Go through the records and tally the lines that include the word "Load". The answer is that total alone.
==== AVAILABLE DATA
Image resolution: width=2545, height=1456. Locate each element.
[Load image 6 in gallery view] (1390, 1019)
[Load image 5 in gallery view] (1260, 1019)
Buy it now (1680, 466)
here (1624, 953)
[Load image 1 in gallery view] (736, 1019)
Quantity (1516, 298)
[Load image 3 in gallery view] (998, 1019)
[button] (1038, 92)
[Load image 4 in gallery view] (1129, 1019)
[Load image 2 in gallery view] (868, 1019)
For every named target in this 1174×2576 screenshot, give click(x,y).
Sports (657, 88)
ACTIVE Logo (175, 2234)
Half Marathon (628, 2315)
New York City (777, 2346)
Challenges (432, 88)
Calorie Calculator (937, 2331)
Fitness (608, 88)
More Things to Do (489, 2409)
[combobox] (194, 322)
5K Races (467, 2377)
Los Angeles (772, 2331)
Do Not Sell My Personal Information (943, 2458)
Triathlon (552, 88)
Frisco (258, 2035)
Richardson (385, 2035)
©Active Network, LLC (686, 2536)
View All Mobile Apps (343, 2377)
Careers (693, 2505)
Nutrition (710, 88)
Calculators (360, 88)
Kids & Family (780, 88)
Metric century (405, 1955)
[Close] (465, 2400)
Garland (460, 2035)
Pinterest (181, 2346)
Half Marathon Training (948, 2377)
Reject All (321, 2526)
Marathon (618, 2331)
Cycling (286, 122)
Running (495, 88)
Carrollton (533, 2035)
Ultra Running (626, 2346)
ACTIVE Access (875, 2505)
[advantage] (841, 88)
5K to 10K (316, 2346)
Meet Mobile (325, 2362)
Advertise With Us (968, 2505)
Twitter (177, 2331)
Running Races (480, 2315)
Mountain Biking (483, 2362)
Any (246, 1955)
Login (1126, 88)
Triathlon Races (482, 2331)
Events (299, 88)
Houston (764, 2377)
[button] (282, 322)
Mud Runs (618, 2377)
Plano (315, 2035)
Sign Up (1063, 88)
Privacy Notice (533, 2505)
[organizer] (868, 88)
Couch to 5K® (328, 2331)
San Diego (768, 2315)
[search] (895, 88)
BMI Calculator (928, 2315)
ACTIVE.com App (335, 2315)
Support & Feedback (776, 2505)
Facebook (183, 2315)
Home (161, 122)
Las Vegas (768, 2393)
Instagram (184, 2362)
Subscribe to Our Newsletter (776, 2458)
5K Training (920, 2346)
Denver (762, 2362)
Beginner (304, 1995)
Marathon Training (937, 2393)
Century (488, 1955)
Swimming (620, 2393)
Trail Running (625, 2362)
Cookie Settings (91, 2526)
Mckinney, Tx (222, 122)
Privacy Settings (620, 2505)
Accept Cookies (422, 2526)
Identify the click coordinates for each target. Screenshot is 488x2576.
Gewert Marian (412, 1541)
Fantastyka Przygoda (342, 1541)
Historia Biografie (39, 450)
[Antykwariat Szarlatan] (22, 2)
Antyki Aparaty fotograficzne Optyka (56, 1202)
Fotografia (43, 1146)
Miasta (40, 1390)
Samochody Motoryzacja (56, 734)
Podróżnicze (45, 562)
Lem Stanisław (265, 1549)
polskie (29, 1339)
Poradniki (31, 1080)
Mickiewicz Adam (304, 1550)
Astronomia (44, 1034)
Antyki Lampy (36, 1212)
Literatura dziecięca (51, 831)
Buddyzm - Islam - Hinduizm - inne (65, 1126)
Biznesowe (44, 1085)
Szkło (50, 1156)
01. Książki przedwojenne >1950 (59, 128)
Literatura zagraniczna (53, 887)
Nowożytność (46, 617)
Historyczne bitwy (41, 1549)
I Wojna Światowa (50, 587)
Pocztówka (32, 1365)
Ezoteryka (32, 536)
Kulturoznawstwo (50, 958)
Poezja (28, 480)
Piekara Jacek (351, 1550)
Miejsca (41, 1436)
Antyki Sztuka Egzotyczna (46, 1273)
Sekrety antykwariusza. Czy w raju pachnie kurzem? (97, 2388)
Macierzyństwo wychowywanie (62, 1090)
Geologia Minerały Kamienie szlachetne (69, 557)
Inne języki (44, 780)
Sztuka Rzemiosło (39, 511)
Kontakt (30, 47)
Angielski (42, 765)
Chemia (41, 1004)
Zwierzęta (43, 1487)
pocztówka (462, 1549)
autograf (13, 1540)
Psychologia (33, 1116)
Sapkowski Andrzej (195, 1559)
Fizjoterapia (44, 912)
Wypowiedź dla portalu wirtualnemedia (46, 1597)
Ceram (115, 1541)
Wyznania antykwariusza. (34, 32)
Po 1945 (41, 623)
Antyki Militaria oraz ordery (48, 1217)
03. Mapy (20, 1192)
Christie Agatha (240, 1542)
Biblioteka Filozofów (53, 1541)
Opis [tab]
========
> [EXERCISE SOLUTION] 6